Cette enquête, donc, a été effectuée du 14 mars au 2 avril 2011 auprès de 1 056 agences sur le scénario unique suivant « aider un jeune membre de sa famille dans sa recherche d’un 2 pièces de 40m2 à louer ». Le dossier du « candidat locataire » répondait aux obligations légales, il gagnait 3 fois le montant du loyer, mais il n’avait pas de garant.
Et bien dans ses conclusions dénonçant des « pratiques bien peu louables », l’association de défense des consommateurs affirme qu’un certain nombre de ces agences ne respectent pas notamment les obligations des informations qui doivent être portées à la connaissance des clients.
Selon elle, près des 2/3 des agences demanderaient des documents strictement interdits comme une attestation d’employeur (46%), celle du précédent bailleur (10%), ou une photo d’identité (10%).
Pour 21% des agences, les honoraires n’étaient pas visibles de l’extérieur (cette obligation a pourtant 20 ans).
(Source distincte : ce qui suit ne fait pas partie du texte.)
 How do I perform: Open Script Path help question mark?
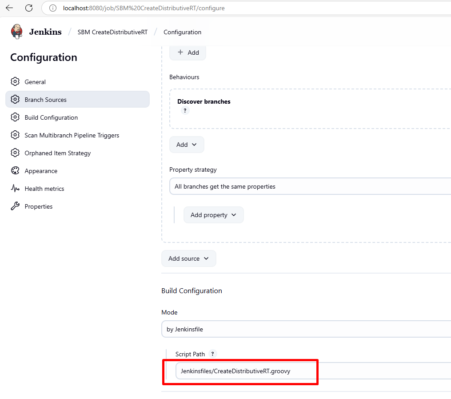click(213, 354)
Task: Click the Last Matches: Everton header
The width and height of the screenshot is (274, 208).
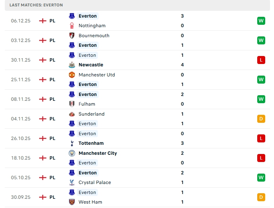Action: 36,5
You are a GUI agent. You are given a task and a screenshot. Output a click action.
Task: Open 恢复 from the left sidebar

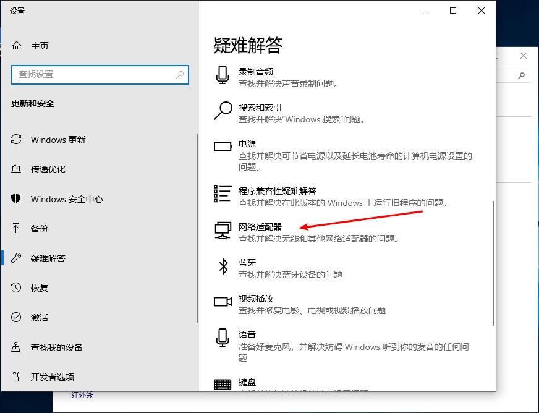pyautogui.click(x=40, y=287)
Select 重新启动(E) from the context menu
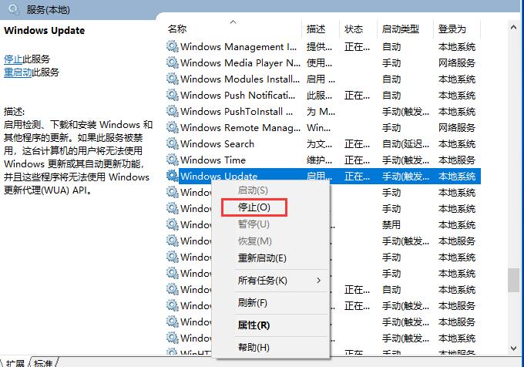This screenshot has height=367, width=524. [x=262, y=258]
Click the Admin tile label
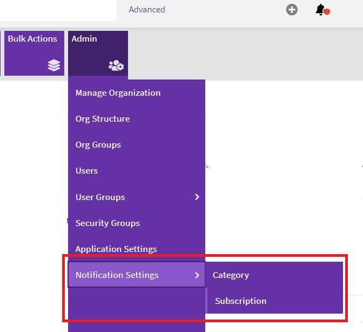This screenshot has width=363, height=332. point(84,39)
Depuis 4 mois, il y a obligation d’afficher le DPE (diagnostic de performance énergétique), que seules 72% des agences respectent.
Les locataires acquittent des honoraires qui représentent en moyenne 93% du loyer mensuel hors charge), ce que UFC-Que Choisir juge prohibitif pour la seule rédaction du bail.
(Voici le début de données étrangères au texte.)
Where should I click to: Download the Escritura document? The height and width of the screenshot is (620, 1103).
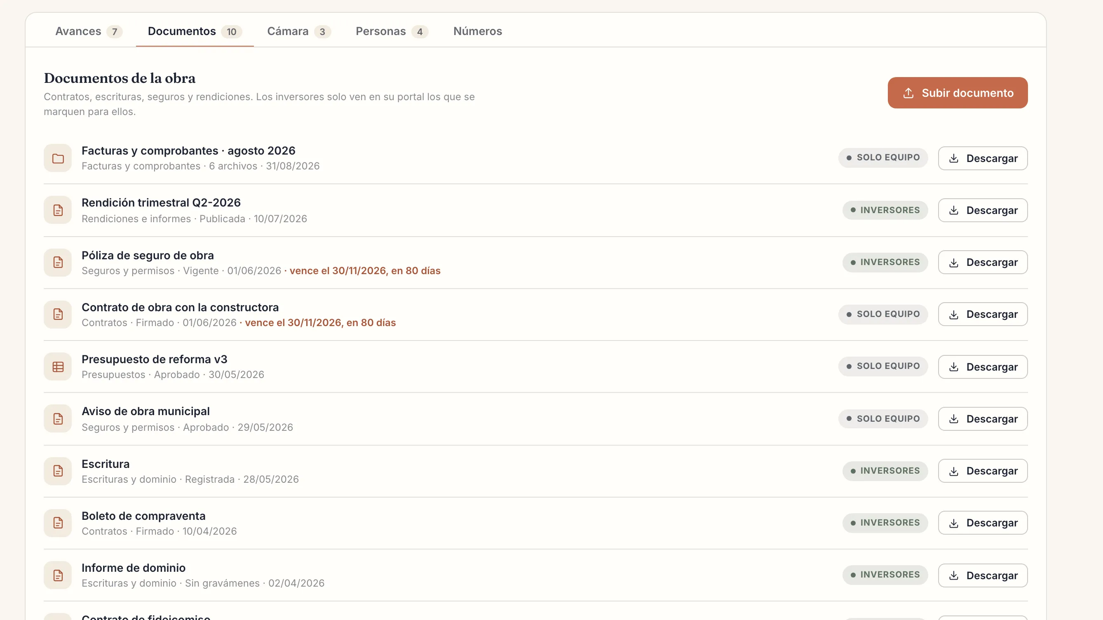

Dans 28% des cas, alors même que la situation financière du candidat locataire était donc confortable (3 fois le montant du loyer), l’absence de garant a posé problème.
Ainsi, pour le président d’UFC-Que Choisir, Alain Bazot, « la profession d’agent immobilier est en pleine illégalité et dans une immunité totale ».
Si le président de la Fédération nationale de l’immobilier (Fnaim), René Pallincourt, ne nie pas « le fait que des abus existent (…) cette quête excessive de garanties de la part des agences n’est pas un excès de zèle mais bien pour garantir les bailleurs ».
Afin de répondre à une demande de l’UFC-Que Choisir de fixer de façon réglementée les honoraires, M. Pallincourt « s’insurge » car « cela reviendrait à remettre en cause le principe de la liberté des prix et des services mis en place en 1986 ».
La Fnaim rappelle qu’elle va présenter, lors des états généraux des professions immobilières le 13 septembre, "des mesures en faveur d’une organisation de l’ensemble de la profession, fidèle au respect des intérêts des consommateurs".
Pour le secrétaire d’Etat au logement, Benoist Apparu, le gouvernement préparerait des mesures, non détaillées, « pour protéger les consommateurs et soutenir ceux des professionnels qui s’engagent sur la qualité du service rendu ». S’il s’agissait initialement du projet de loi du ministère de la Justice sur les professions immobilières, qui prévoyait la création d’un ordre chargé de la déontologie qui exclurait par exemple les membres indélicats, celui-ci ne sera très certainement pas en mesure d’être examiné par le Parlement avant… l’élection présidentielle de 2012, selon le journal le Monde.